Is This Time Different?

Hailed by Barrons as the dean of global investing and one of the most successful investors in history, the late Sir John Templeton stated that ‘This time is different’ are ‘among the four most costly words in the annals of investing’.

Before emerging markets became mainstream, Templeton was investing in emerging growth companies for parents of his friends, whilst he was at university. He said ‘Never adopt permanently any type of asset or any selection method. Try and stay flexible and sceptical. Long term results are achieved by changing from popular to unpopular the types of securities you favour and your methods of selection’. 

So what advice would Templeton have given today? 

Another revered investor is Benjamin Graham, who wrote the Bible for stock selection: Security Analysis and The Intelligent Investor. In his last recorded interview with Warren Buffet, Graham recognised that the stock market had changed to such a degree that his thesis of analysis for selecting a stock was no longer relevant. In other words, he would be an indexer today. He recognised the inevitable challenge of trying to pick an individual stock, and would have bought the index, letting everyone else in the market determine the price. 

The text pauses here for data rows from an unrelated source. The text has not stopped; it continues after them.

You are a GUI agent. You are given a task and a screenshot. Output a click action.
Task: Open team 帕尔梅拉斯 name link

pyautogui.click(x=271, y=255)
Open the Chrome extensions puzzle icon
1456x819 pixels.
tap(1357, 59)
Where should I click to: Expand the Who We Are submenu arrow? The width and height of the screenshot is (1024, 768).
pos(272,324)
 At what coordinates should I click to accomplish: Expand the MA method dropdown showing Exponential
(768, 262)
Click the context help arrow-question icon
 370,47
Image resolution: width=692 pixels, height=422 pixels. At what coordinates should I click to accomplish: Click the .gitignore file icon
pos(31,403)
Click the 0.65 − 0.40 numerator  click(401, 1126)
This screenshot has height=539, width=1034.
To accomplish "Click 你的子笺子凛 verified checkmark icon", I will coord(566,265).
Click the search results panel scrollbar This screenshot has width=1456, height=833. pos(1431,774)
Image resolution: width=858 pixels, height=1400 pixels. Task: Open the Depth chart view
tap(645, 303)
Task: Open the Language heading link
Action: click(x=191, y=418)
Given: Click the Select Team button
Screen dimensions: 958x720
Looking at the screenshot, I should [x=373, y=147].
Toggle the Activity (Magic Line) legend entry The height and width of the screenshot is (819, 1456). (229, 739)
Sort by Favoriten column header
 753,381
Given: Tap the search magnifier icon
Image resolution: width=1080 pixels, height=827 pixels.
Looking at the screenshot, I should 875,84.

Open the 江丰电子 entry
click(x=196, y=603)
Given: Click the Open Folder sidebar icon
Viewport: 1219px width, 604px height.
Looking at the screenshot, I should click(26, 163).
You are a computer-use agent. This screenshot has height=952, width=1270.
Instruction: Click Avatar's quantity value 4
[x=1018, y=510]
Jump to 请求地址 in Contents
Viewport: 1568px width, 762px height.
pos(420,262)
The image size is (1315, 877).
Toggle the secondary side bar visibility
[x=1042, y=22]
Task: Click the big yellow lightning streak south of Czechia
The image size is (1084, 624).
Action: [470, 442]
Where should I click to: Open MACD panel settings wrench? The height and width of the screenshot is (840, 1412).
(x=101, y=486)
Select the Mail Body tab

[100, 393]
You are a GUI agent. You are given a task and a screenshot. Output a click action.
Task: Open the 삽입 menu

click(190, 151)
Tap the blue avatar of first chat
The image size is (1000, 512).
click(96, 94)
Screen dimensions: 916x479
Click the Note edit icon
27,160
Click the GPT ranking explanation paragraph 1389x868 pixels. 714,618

Today this is relevant. When the Hertz Corporation can file for bankruptcy and issue stock, something is seriously wrong. Since the ‘Powell put’ (when the chairman of the US Central Bank violated the Federal Reserve Act of 1913, buying bonds with a high risk of default), price discovery in the credit market has disappeared. Eleven years of financial engineering by large corporations buying back shares with leveraged credit whilst reducing their cash reserves has lifted asset prices and distorted value. This has made price discovery virtually impossible in the equity markets. 

It is estimated that as a result of the pandemic lock-down in the US alone between 50 and 70 million people are micro-trading the market daily. Add to this traders using algorithms attacking stop losses and the pricing of option trades, traditional fundamentals of analysis becomes irrelevant to stock selection. Any market reflects human behaviour and endeavour. For many speculators, trees grow to the sky – until they don’t! For those wishing to make a quick speculative profit, the only thing that matters is the price. Whether you trade coffee, GM Motors, pork bellies or Amazon, the intrinsic value of the underlying asset is irrelevant. 

So is it really different this time? Markets are cyclical, and we have too much uncertainty ahead of us to be sure. What we do know is that against the politicisation of central banks and a zero nominal risk free interest rate, negative real, we need to change our thinking. Cash is no longer risk free. If we want to achieve a successful investment outcome over the next decade, we need to think about several things in a different way: What is a store of value? How do we balance risk? Do we need to redefine market risk? As Maynard Keynes said, ‘When the facts change I change my mind. What do you do, sir?’